"La Groenlandia è una regione autonoma della Danimarca; gode di ampia autonomia, ma il suo capo di Stato è la Regina di Danimarca. Il destino della Groenlandia appartiene al popolo groenlandese e al popolo danese. Vorrei anche ricordare che la Danimarca è un Paese membro dell'Unione Europea e un Paese fondatore della NATO, insieme al Portogallo. Pertanto, ci si aspetta che il diritto internazionale venga sempre rispettato e che gli alleati si comportino da alleati", ha dichiarato a margine di una visita alla sede di Porto dell'Ospedale delle Forze Armate.
Interrogato sulle dichiarazioni del primo ministro danese, Mette Frederiksen, che ha chiesto agli Stati Uniti di cessare le minacce, Nuno Melo ha ribadito la sua risposta sul comportamento che ci si aspetta dai Paesi alleati.
"Quello che ci si aspetta, perché è normale, è che il futuro della Groenlandia sia nelle mani del suo popolo e del popolo danese. La Danimarca è un Paese membro dell'Unione Europea e un membro fondatore della NATO, insieme al Portogallo", ha insistito.
Per quanto riguarda la situazione dei portoghesi in Venezuela, dopo l'attacco degli Stati Uniti nelle prime ore di sabato per trattenere il presidente Nicolás Maduro e sua moglie, il ministro ha dichiarato di sperare "che lo Stato portoghese non debba fare nulla".
Ciò che desideriamo è che, tenendo conto dell'attuale contesto geopolitico e della situazione nota in Venezuela, si possa andare verso la democrazia, tenendo presente che Nicolás Maduro non è stato riconosciuto, dal punto di vista della legittimità internazionale, come il pieno rappresentante del Venezuela", ha aggiunto.
Il Ministro della Difesa ha anche osservato che il Commissario "visiterà diverse istituzioni delle Forze Armate, anche legate alla NATO".

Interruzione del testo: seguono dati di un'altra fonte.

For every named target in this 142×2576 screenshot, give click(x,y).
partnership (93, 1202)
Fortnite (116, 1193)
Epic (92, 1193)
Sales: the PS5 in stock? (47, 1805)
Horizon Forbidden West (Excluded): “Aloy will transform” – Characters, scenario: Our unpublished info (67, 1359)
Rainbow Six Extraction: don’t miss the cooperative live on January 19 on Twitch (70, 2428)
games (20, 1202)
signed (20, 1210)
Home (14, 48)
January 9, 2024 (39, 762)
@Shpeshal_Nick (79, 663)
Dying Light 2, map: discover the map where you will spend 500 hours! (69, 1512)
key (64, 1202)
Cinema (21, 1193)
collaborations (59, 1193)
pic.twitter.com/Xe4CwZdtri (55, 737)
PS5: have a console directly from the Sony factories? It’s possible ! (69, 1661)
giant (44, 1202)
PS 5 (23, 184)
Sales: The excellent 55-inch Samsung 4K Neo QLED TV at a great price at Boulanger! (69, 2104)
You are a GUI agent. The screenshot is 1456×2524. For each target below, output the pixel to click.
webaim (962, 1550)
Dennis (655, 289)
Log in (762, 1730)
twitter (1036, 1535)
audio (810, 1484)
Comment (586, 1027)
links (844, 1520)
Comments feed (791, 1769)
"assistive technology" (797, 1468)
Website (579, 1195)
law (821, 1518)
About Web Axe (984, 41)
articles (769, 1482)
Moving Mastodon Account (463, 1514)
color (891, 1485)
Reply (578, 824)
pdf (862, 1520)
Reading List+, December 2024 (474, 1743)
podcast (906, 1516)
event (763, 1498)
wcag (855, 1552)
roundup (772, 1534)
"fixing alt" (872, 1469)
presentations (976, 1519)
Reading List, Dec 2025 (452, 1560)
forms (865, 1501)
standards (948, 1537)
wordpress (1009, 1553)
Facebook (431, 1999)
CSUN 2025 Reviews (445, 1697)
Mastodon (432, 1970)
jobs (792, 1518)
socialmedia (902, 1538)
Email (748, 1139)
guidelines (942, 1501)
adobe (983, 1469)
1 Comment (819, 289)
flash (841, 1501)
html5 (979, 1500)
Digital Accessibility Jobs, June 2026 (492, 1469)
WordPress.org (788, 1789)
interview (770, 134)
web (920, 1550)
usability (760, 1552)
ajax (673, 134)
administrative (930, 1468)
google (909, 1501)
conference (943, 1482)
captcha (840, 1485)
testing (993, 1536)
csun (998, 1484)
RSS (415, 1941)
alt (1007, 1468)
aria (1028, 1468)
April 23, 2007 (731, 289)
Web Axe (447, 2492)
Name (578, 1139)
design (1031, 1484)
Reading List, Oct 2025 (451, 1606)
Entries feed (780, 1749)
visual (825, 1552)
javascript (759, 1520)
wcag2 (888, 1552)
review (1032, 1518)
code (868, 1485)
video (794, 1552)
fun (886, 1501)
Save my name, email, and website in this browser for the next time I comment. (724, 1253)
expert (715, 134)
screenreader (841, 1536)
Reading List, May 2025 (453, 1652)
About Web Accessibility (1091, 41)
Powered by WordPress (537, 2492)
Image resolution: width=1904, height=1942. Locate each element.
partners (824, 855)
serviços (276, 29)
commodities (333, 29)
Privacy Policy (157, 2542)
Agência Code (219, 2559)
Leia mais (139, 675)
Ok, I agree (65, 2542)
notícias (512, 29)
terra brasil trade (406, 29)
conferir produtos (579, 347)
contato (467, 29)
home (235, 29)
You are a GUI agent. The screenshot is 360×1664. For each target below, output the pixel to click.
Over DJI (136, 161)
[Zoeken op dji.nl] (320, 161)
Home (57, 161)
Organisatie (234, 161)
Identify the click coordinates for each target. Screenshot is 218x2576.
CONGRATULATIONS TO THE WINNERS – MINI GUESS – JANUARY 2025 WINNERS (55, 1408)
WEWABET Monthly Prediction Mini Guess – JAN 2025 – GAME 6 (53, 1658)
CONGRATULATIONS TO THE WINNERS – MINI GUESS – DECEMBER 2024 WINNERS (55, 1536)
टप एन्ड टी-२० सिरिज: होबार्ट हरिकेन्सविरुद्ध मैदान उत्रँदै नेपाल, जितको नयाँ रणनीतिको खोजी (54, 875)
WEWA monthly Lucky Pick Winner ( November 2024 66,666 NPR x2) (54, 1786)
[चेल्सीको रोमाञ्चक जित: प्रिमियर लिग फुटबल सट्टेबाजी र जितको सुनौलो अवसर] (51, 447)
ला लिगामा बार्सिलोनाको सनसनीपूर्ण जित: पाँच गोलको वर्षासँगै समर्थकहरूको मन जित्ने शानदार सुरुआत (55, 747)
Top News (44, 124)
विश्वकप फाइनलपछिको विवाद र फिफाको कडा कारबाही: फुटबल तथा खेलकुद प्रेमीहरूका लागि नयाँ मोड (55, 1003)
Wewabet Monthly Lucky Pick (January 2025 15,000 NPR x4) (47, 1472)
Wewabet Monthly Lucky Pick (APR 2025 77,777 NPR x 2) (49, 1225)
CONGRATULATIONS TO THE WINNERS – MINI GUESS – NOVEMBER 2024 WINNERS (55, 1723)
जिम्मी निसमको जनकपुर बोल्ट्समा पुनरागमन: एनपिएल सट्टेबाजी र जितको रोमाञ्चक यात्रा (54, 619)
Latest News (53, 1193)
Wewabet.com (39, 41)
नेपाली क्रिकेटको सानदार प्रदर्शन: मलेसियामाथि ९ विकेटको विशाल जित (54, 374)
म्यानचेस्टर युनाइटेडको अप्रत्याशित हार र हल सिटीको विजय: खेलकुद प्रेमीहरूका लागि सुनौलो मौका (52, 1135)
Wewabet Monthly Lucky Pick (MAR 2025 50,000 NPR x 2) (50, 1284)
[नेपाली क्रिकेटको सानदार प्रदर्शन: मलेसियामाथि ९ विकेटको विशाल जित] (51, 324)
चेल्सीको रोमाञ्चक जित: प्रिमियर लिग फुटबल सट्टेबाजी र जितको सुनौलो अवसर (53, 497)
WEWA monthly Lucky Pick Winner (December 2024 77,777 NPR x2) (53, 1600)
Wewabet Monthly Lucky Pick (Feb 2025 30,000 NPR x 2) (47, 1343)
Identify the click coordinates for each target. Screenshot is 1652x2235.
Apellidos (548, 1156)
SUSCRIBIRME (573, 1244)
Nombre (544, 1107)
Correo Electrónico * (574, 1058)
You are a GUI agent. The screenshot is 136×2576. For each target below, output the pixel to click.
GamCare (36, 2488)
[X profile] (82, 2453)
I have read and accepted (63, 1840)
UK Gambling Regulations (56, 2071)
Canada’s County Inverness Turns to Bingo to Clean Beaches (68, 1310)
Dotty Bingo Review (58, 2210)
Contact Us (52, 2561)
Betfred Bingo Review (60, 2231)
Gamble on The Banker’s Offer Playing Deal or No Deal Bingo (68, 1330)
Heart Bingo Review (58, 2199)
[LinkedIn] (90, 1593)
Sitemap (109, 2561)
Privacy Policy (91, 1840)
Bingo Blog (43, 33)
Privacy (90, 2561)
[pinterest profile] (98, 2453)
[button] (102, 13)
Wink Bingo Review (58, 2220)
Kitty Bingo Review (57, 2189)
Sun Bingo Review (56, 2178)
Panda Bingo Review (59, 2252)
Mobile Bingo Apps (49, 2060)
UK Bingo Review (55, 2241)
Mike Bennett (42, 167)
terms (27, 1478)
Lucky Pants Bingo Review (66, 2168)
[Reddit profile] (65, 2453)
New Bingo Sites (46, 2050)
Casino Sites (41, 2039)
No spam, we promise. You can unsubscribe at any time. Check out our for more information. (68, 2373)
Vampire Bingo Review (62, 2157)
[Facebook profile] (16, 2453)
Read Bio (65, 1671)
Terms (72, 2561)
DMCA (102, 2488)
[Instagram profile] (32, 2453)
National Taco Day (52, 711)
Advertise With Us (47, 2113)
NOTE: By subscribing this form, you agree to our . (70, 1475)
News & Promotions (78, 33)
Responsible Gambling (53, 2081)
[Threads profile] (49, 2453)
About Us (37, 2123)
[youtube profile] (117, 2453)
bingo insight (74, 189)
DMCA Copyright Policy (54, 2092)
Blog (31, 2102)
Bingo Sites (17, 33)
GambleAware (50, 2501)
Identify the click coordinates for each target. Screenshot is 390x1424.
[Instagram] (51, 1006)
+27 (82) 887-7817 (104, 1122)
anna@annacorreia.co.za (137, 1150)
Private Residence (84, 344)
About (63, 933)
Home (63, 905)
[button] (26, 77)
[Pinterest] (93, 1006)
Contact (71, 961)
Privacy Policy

"Direi che si tratta di una visita normale in un contesto delicato", ha sintetizzato Nuno Melo.
Nel comunicato stampa a cui Lusa ha avuto accesso si legge che il Commissario incontrerà Nuno Melo per discutere della prontezza della difesa europea, dell'attuazione dello Strumento d'azione per la sicurezza in Europa (SAFE) e del rafforzamento del sostegno all'Ucraina.
Andrius Kubilius parteciperà poi al Seminario diplomatico 2026 organizzato dal Ministro degli Affari esteri, Paulo Rangel. Insieme al ministro Nuno Melo e al vicesegretario generale della NATO Radmila Shekerinska, il commissario parlerà del futuro della difesa europea.